W杯切符が懸かる決戦を前に、代表指揮官が協会トップから尻を叩かれた。日本サッカー協会の田嶋幸三会長(59)が22日に都内で取材に応じ、前日21日にJFAハウスで日本代表のバヒド・ハリルホジッチ監督(65)と話し合いの場を設けたことを明かした。

「昨日長く話をした。1時間くらい。いろんな選手の状況も聞いた」という田嶋会長。ロシアW杯アジア最終予選オーストラリア戦(31日、埼玉)に向け、故障者が続出する日本代表のチーム状況など、内容は突っ込んだものになったという。

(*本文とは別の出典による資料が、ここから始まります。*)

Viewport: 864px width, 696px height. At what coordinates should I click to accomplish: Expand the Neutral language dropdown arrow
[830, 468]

 オーストラリア戦の結果次第では窮地に追い込まれるため、最終戦のサウジアラビア戦(9月5日、ジッダ)前に進退問題に発展する可能性も消えていない。田嶋会長は「全面的に信頼している。とにかく監督を信じている」とハリル体制の維持が基本方針と強調しつつも「いろんな可能性を考えなきゃいけないのは事実だけど」とあえて監督交代の選択肢を否定せず、協会トップとして断固たる姿勢を示した。

 大一番を前に猛ゲキを飛ばした背景には、最近目立つ指揮官の弱気ぶりも無関係ではない。

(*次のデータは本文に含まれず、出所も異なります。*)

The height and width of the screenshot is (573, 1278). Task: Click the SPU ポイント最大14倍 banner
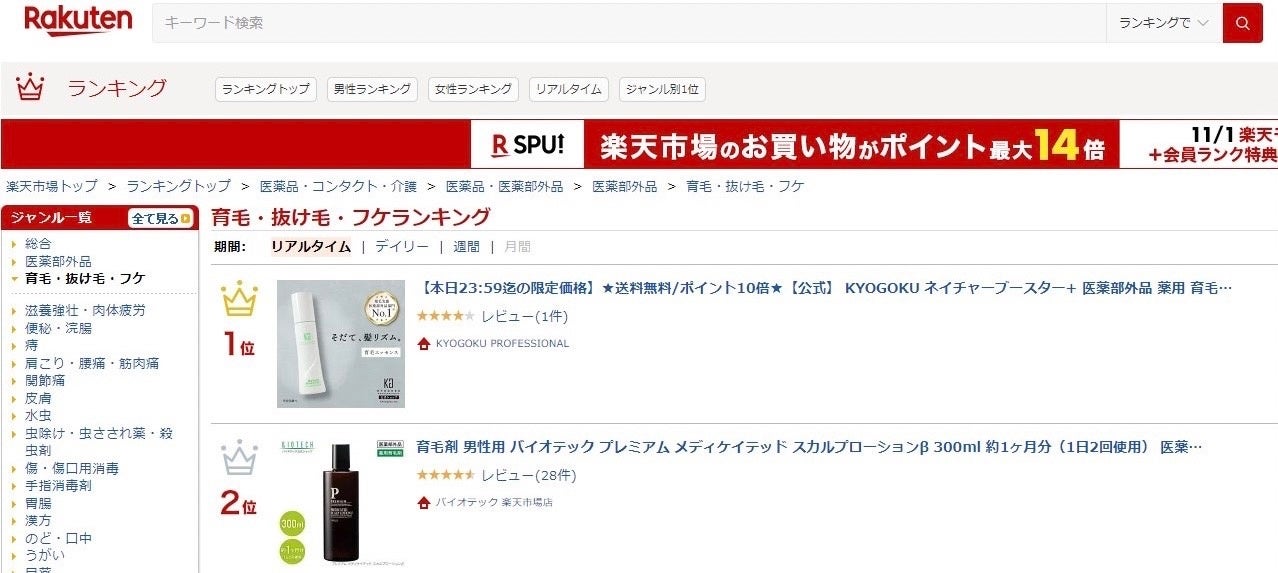(x=874, y=144)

 故障者続出の状況に「私が来日してから最も難しい状況だ」などと嘆いてばかり。とはいえ、日本には質の高い選手が数多くおり、オーストラリアと比べても戦力の厚みは一枚上。どっしりと構えていれば恐れる必要はないだけに、トップ自ら指揮官に活を入れたというわけだ。

 当のハリルホジッチ監督はこの日、都内のJFAハウスで開催中の「夏休み自由研究イベント」にサプライズで登場。「我々のチームを応援してください」とどこか吹っ切れた様子で力強く呼びかけた。メンバー発表は24日。ハリルジャパンが臨戦態勢に入ってきた。